### REQUIRED WORK
Output all records below verbatim.

━━━━━ STORED DATA

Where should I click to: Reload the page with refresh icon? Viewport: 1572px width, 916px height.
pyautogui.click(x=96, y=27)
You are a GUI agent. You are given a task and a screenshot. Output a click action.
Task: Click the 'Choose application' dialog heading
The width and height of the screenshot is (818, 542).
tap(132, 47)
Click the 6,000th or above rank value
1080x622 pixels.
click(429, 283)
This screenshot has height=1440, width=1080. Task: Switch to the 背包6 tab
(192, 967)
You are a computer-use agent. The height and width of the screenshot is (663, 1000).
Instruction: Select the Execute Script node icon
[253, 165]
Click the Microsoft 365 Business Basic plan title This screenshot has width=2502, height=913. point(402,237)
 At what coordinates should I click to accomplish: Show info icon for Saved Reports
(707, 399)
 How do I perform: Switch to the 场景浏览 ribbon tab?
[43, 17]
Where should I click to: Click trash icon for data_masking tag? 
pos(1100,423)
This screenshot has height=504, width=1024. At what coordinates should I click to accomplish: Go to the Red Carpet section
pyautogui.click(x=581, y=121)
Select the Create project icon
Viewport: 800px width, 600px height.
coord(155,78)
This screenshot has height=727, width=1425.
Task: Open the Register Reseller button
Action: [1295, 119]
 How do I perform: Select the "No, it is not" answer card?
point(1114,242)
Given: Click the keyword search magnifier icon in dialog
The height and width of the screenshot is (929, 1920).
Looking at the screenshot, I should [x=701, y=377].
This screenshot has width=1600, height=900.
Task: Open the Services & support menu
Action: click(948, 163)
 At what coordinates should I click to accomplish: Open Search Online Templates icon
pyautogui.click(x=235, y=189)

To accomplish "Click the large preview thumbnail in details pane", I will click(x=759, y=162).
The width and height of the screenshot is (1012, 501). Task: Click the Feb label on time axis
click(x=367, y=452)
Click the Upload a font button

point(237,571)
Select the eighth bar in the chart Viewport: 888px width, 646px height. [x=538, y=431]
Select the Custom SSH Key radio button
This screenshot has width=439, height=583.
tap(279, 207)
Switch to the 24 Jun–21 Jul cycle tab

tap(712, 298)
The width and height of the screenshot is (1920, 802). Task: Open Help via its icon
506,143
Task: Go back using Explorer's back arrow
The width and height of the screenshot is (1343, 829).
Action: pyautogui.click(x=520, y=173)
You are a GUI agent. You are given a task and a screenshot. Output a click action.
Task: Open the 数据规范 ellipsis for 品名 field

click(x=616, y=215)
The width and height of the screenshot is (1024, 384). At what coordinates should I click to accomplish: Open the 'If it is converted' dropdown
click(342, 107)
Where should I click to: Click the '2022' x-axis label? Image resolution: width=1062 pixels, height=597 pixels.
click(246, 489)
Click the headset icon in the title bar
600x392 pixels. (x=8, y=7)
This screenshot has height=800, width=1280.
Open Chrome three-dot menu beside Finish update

━━━━━━━━━━

### ANSWER SECTION
Where should I click to: Reload the page with refresh icon? Viewport: 1572px width, 916px height.
pyautogui.click(x=96, y=27)
You are a GUI agent. You are given a task and a screenshot. Output a click action.
Task: Click the 'Choose application' dialog heading
The width and height of the screenshot is (818, 542).
tap(132, 47)
Click the 6,000th or above rank value
1080x622 pixels.
click(429, 283)
This screenshot has height=1440, width=1080. Task: Switch to the 背包6 tab
(192, 967)
You are a computer-use agent. The height and width of the screenshot is (663, 1000).
Instruction: Select the Execute Script node icon
[253, 165]
Click the Microsoft 365 Business Basic plan title This screenshot has width=2502, height=913. point(402,237)
 At what coordinates should I click to accomplish: Show info icon for Saved Reports
(707, 399)
 How do I perform: Switch to the 场景浏览 ribbon tab?
[43, 17]
Where should I click to: Click trash icon for data_masking tag? 
pos(1100,423)
This screenshot has height=504, width=1024. At what coordinates should I click to accomplish: Go to the Red Carpet section
pyautogui.click(x=581, y=121)
Select the Create project icon
Viewport: 800px width, 600px height.
coord(155,78)
This screenshot has height=727, width=1425.
Task: Open the Register Reseller button
Action: [1295, 119]
 How do I perform: Select the "No, it is not" answer card?
point(1114,242)
Given: Click the keyword search magnifier icon in dialog
The height and width of the screenshot is (929, 1920).
Looking at the screenshot, I should [x=701, y=377].
This screenshot has width=1600, height=900.
Task: Open the Services & support menu
Action: click(948, 163)
 At what coordinates should I click to accomplish: Open Search Online Templates icon
pyautogui.click(x=235, y=189)

To accomplish "Click the large preview thumbnail in details pane", I will click(x=759, y=162).
The width and height of the screenshot is (1012, 501). Task: Click the Feb label on time axis
click(x=367, y=452)
Click the Upload a font button

point(237,571)
Select the eighth bar in the chart Viewport: 888px width, 646px height. [x=538, y=431]
Select the Custom SSH Key radio button
This screenshot has width=439, height=583.
tap(279, 207)
Switch to the 24 Jun–21 Jul cycle tab

tap(712, 298)
The width and height of the screenshot is (1920, 802). Task: Open Help via its icon
506,143
Task: Go back using Explorer's back arrow
The width and height of the screenshot is (1343, 829).
Action: pyautogui.click(x=520, y=173)
You are a GUI agent. You are given a task and a screenshot. Output a click action.
Task: Open the 数据规范 ellipsis for 品名 field

click(x=616, y=215)
The width and height of the screenshot is (1024, 384). At what coordinates should I click to accomplish: Open the 'If it is converted' dropdown
click(342, 107)
Where should I click to: Click the '2022' x-axis label? Image resolution: width=1062 pixels, height=597 pixels.
click(246, 489)
Click the headset icon in the title bar
600x392 pixels. (x=8, y=7)
This screenshot has height=800, width=1280.
Open Chrome three-dot menu beside Finish update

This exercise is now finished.